'Can we ready ourselves for the outrage?' Sam Carter warned us when Architects released Whiplash last year. The lad is raging. You can sense it even as opener Elegy floats into existence via fluttering EDM. You can feel it just under one minute later as the track explodes into life, courtesy of a scything melodeath riff and a paint-stripping scream, quickly followed by a nasty, guttural roar that’s comfortably more visceral and, well, heavy than anything on 2022’s The Classic Symptoms Of A Broken Spirit. That was a great record – one where Architects distilled the ambitious experimentation of For Those That Wish To Exist into a taut, hook-laden set of arena-ready anthems – but The Sky, The Earth & All Between is a whole different animal.
Where much of the band’s recent output has traded in heartbreak, despair and existential soul-searching, The Sky..., for the most part, finds Brighton’s finest simply seething. Yes, there are still big choruses and catchy hooks abound – Elegy’s ‘Again, again, again’ refrain will stick in your head for days – but there’s a sense of raging urgency that permeates almost every nook and cranny of the album’s 42-minute runtime.

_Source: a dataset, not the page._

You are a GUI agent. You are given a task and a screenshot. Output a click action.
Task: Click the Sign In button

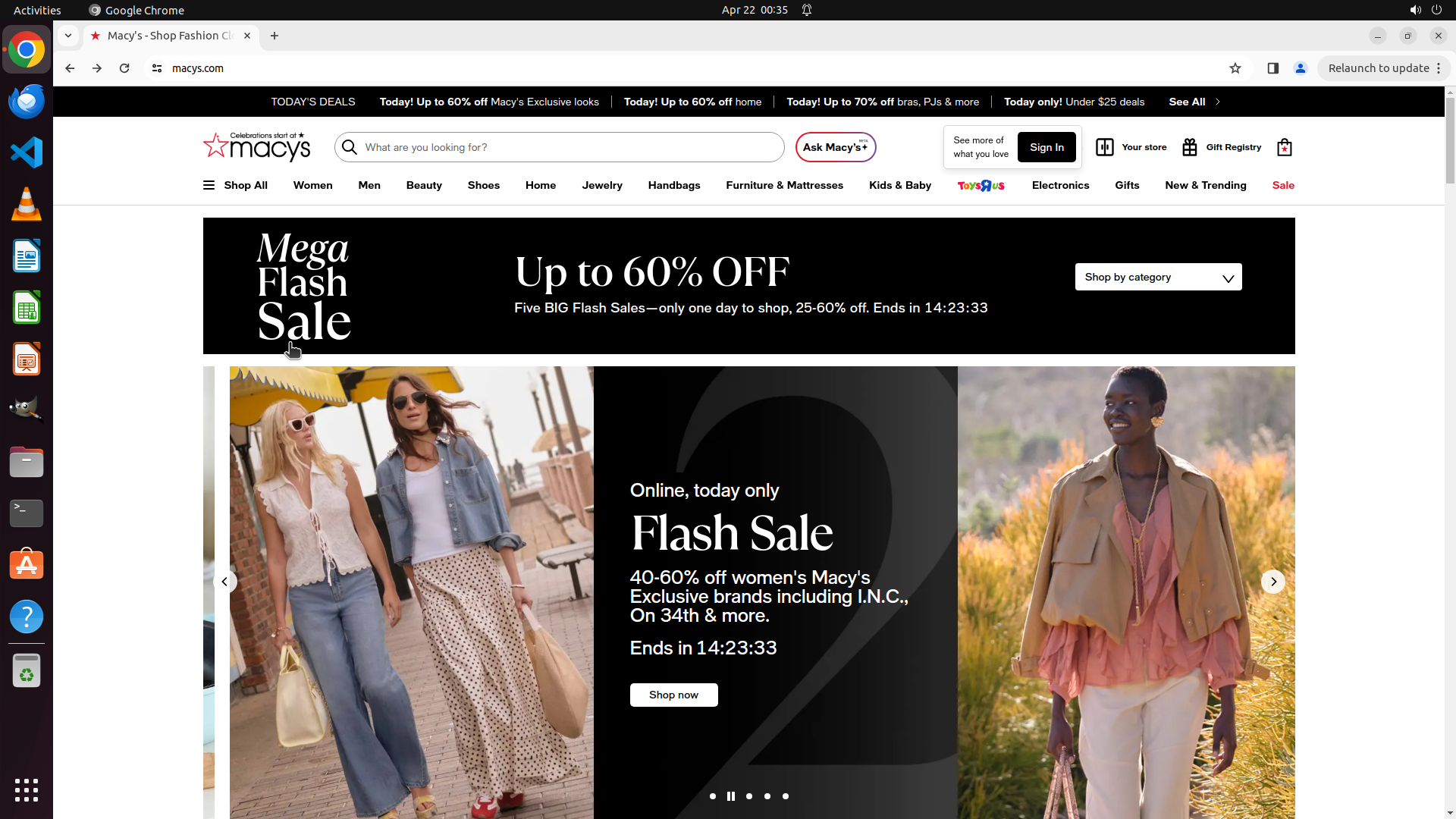(x=1046, y=147)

Whiplash berates tribalism and culture war madness amid beefy, mechanical riffs and smatterings of industrial noise, Sam exasperatedly asking if everyone’s done ‘fucking around’ as the world burns around us. Seeing Red takes aim at shallow fans who demand a return to old-school Architects heaviness (‘Time hasn’t frozen, why do you want me to scream?’). It’s a heavy song, packing thrashing guitars, pick-scraped riffs and a vintage ‘BLEGH!’, but it comes wrapped in glitching electronics and cheerleader chants bound to annoy the piss out of anyone insisting on a lazy victory lap of the ‘good ol’ days’.

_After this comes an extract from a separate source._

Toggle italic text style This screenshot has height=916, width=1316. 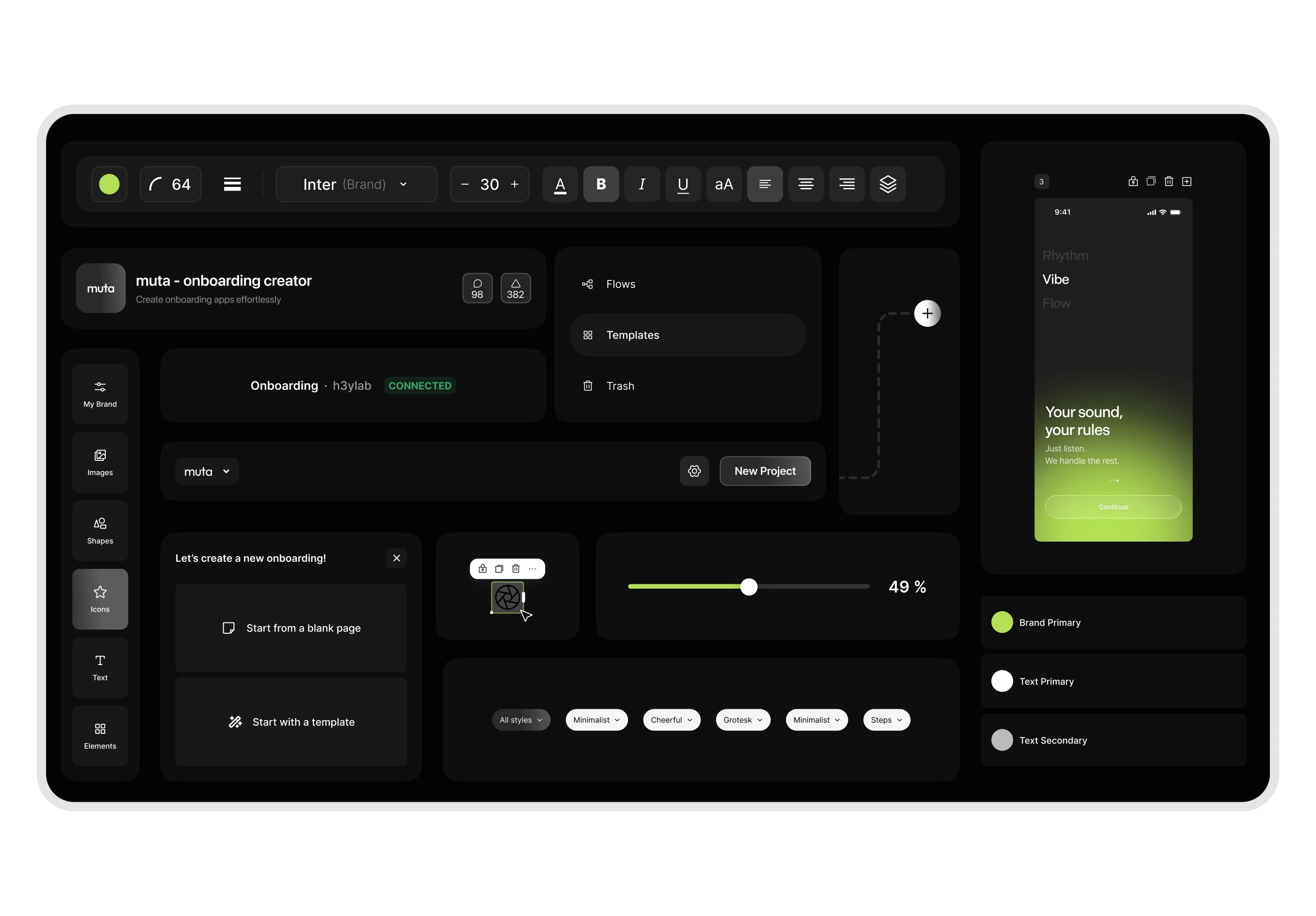coord(642,184)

In fact, the album is full of welcome left turns alongside those considerable slabs of all-out heaviness. Blackhole sneaks a full-blown 80s stadium rock solo in amongst juddering tech metal riffs, clattering drums and low-end bellowing; Brain Dead is scuzzy hardcore sprinkled with glitching hyper-pop, featuring a cameo from genre-splicing punks House Of Protection; Everything Ends is pure post-That’s The Spirit pop metal, featuring a guest spot from LA-based singer Amira Elfeky; the closing Chandelier is an emotionally dense burst of shimmering EDM-core.
Everything Ends isn’t the only time Bring Me The Horizon’s shadow looms large, likely because Jordan Fish is behind the production desk, bringing the same brand of glossy industrial metalcore to straight-up bangers like Judgement Day that he helped hone on last year’s excellent Poppy album.
Of course, Architects did more than most to help shape the sound and feel of modern metalcore, and on The Sky, The Earth & All Between they’ve channelled their current influences into something diverse, impactful and engaging, driven by a particularly vibrant performance from Sam, unquestionably the album’s MVP. ‘No more lies if I disappear’ he sings softly as Chandelier fades out. Hopefully Architects aren’t going anywhere for a while yet. Yes, they’re sounding angry, but they’re also sounding as vital as ever.